> **EXTRACTED DATA**
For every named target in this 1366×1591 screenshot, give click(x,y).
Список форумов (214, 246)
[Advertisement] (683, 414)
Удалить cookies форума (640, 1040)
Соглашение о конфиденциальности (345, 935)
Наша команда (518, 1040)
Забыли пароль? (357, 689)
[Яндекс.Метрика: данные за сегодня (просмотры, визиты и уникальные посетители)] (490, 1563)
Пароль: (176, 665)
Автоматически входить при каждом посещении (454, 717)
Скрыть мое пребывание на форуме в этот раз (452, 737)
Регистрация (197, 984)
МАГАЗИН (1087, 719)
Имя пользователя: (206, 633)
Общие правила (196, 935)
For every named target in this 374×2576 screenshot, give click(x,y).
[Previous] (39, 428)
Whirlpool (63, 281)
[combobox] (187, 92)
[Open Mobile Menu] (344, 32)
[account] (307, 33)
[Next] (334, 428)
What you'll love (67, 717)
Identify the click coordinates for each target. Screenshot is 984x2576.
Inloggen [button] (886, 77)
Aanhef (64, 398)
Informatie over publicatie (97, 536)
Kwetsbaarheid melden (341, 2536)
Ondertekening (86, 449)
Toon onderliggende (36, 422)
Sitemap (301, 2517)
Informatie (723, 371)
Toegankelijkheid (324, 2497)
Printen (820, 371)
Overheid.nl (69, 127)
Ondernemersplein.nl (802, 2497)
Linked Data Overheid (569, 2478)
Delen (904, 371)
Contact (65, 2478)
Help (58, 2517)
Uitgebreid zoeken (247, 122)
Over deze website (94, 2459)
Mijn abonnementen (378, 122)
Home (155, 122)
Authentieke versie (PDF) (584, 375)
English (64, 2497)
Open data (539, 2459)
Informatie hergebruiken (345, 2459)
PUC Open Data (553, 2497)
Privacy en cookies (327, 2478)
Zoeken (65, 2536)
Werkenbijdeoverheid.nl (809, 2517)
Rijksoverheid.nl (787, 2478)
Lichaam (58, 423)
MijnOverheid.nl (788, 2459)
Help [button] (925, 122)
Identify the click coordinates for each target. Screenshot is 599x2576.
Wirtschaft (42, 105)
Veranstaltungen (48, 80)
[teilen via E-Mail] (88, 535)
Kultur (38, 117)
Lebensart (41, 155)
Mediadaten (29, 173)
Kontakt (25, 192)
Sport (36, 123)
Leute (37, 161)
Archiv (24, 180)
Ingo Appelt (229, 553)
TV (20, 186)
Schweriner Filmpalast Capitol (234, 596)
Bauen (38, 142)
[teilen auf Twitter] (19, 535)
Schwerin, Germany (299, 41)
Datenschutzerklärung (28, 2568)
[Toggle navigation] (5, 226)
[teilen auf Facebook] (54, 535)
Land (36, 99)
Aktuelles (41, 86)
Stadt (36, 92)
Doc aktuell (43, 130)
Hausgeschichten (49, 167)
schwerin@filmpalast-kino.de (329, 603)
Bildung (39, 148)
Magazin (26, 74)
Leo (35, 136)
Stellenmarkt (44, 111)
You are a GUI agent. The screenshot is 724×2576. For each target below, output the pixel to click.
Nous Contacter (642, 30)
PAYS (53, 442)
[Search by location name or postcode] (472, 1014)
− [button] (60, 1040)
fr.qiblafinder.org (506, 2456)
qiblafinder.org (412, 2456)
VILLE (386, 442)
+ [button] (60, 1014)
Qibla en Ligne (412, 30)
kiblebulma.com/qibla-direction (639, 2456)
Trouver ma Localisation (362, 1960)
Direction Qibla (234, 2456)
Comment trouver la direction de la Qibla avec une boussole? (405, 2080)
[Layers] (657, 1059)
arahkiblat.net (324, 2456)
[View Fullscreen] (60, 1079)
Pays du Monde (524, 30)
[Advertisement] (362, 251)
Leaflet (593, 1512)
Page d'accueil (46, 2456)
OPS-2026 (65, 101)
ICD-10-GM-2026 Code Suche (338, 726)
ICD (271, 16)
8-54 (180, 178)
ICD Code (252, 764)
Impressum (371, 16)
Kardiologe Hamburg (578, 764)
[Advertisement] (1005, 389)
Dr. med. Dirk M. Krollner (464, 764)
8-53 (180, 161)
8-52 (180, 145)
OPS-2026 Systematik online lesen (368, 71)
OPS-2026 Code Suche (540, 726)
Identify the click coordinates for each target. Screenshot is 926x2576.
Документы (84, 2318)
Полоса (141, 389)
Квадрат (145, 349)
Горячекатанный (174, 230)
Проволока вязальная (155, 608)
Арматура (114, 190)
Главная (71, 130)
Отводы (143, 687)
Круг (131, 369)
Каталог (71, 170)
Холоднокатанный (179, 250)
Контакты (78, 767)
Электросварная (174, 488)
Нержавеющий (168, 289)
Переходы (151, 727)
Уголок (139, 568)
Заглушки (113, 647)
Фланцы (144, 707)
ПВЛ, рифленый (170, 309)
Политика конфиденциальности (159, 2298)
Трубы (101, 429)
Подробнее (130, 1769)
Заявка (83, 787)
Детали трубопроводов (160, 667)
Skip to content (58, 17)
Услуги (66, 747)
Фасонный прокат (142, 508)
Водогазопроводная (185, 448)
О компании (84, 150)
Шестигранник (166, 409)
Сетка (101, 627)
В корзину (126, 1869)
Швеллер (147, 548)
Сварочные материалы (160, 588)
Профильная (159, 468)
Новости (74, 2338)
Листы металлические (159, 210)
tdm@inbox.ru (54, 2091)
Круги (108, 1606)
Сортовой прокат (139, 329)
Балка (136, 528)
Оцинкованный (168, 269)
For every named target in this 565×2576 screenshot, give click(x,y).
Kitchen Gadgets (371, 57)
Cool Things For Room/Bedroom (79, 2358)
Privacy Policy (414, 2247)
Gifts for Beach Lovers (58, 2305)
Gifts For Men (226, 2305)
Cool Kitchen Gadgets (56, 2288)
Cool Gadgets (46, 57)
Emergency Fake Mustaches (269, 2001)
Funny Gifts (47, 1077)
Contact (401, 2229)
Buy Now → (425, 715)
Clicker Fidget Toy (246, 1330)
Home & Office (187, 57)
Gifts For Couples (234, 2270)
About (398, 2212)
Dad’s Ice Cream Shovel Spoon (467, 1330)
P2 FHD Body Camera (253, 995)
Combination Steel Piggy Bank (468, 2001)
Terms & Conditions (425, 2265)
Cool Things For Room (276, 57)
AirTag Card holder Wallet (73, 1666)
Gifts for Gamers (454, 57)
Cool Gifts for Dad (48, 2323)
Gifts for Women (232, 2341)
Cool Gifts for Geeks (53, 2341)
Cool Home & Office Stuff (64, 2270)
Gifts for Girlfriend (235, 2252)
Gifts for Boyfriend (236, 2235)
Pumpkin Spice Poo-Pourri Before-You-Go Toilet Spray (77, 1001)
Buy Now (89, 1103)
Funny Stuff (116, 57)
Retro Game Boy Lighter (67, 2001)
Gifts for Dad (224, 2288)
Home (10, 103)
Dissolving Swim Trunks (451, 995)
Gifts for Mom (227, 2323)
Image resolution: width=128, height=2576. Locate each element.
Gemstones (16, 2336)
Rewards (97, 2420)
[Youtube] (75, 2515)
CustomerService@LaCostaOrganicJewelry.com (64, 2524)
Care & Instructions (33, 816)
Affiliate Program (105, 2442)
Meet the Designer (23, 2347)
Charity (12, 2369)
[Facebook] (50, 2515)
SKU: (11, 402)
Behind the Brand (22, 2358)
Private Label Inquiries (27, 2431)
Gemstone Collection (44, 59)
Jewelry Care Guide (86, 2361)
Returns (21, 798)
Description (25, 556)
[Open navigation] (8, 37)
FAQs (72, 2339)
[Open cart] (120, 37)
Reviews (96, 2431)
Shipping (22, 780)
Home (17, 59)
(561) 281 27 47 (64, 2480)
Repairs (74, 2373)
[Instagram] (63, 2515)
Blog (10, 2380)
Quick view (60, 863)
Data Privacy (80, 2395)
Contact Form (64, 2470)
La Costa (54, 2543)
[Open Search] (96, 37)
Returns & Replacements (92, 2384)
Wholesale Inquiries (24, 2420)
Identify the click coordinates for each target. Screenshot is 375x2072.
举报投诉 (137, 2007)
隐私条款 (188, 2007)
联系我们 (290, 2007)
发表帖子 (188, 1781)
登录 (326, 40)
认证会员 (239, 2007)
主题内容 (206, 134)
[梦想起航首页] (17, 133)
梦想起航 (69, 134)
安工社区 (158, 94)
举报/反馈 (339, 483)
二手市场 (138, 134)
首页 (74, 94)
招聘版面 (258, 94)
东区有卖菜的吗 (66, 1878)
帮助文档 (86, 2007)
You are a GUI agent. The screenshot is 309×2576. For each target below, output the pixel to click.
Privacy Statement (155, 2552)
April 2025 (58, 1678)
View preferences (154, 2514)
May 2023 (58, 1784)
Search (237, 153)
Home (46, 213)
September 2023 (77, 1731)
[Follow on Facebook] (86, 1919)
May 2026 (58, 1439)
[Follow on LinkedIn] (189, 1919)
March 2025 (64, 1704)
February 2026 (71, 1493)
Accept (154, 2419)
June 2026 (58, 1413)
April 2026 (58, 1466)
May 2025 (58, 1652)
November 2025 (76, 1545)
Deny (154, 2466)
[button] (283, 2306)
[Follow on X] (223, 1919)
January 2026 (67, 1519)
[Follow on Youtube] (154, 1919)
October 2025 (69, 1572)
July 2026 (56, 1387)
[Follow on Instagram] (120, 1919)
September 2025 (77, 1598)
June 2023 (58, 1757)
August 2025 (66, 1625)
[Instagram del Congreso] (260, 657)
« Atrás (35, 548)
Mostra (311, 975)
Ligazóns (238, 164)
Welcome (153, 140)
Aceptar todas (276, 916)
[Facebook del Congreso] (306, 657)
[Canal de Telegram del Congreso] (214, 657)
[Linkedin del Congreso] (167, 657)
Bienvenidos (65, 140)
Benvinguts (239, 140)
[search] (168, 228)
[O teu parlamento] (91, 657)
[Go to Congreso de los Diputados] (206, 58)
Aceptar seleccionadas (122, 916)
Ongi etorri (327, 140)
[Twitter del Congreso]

> **WHAT TO PRODUCE**
Search the material for the word "Cool" and copy each line where it occurs.

> **ANSWER SECTION**
Cool Things For Room/Bedroom (79, 2358)
Cool Kitchen Gadgets (56, 2288)
Cool Gadgets (46, 57)
Cool Things For Room (276, 57)
Cool Gifts for Dad (48, 2323)
Cool Gifts for Geeks (53, 2341)
Cool Home & Office Stuff (64, 2270)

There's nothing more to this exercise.